Yesterday the Daily Mail was reporting that Labour would stand ‘on its most Left-wing economic manifesto since the Kinnock era’ and it seems clear that Miliband wants to put some distance between himself and his predecessors, Blair and Brown.
Mr Miliband said he has ‘learned lessons’ from New Labour’s approach to business and the City and said he would aim to water down the importance of financial services in the economy.
In an interview with the BBC, he laid out plans to impose more regulation, tax bankers more heavily and build ‘a different banking system’.
Yet at the same time Miliband also acknowledges the achievements of New Labour, and doesn’t want to set the clock back too far:
‘We’re not going back to, for example, nationalisation, and mass public ownership. New Labour was right about that.
However Miliband’s claimed slight shift to the left is not enough for Len McCluskey, general secretary of the Unite union.

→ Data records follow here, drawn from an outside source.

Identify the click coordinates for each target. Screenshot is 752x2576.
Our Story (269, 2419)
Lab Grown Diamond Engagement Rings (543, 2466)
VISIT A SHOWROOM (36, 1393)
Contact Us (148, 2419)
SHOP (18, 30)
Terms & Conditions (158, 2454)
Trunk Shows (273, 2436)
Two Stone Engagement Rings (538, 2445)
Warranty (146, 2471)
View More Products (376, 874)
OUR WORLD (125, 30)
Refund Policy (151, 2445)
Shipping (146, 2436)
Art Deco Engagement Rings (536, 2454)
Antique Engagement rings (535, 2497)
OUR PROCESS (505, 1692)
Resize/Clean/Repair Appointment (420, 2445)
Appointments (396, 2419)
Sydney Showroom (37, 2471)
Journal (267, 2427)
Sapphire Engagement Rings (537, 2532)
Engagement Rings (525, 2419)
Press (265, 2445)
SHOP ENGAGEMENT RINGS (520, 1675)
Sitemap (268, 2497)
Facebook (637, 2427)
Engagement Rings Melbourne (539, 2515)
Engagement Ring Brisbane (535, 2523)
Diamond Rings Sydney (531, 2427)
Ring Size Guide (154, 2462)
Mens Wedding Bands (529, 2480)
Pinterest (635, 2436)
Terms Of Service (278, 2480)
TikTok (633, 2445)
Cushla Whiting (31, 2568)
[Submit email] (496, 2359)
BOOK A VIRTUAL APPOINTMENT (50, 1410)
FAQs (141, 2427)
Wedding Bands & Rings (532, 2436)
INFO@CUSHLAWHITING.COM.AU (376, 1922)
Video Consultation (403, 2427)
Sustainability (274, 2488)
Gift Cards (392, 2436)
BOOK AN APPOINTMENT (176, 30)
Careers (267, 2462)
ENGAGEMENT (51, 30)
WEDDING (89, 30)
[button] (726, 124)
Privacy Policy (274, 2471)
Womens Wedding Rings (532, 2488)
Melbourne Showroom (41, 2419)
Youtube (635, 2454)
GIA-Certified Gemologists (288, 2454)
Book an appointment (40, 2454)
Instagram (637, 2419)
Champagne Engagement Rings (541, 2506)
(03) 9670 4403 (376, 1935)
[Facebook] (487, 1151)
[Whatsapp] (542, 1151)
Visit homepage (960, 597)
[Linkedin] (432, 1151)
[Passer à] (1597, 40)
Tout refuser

“If he is brave enough to go for something radical, he’ll be the next prime minister. If he gets seduced by the Jim Murphys and the Douglas Alexanders, then the truth is that he’ll be defeated and he’ll be cast into the dustbin of history.”
He added: “Liam Byrne certainly doesn’t reflect the views of my members and of our union’s policy.
Well – McCluskey is actually probably right on this, for a 2009 Populus poll revealed that a third of Unite members intended to vote Conservative in the general election. McCluskey went on to warn:
“We believe that Ed should try to create a radical alternative. My personal fear, and that of my union, is that if he goes to the electorate with an austerity-lite programme, then he will get defeated.”
An alternative fear might be that a wild lurch to the left would also mean defeat for Labour. Also – the local elections take place next week and in my area at least an independent socialist candidate (with an endorsement from our friend Ben White) is likely to take votes from Labour.
I agree with the statement issued by a Labour spokesman:
“Len McCluskey does not speak for the Labour Party. This attempt to divide the Labour Party is reprehensible. It is the kind of politics that lost Labour many elections in the 1980s.”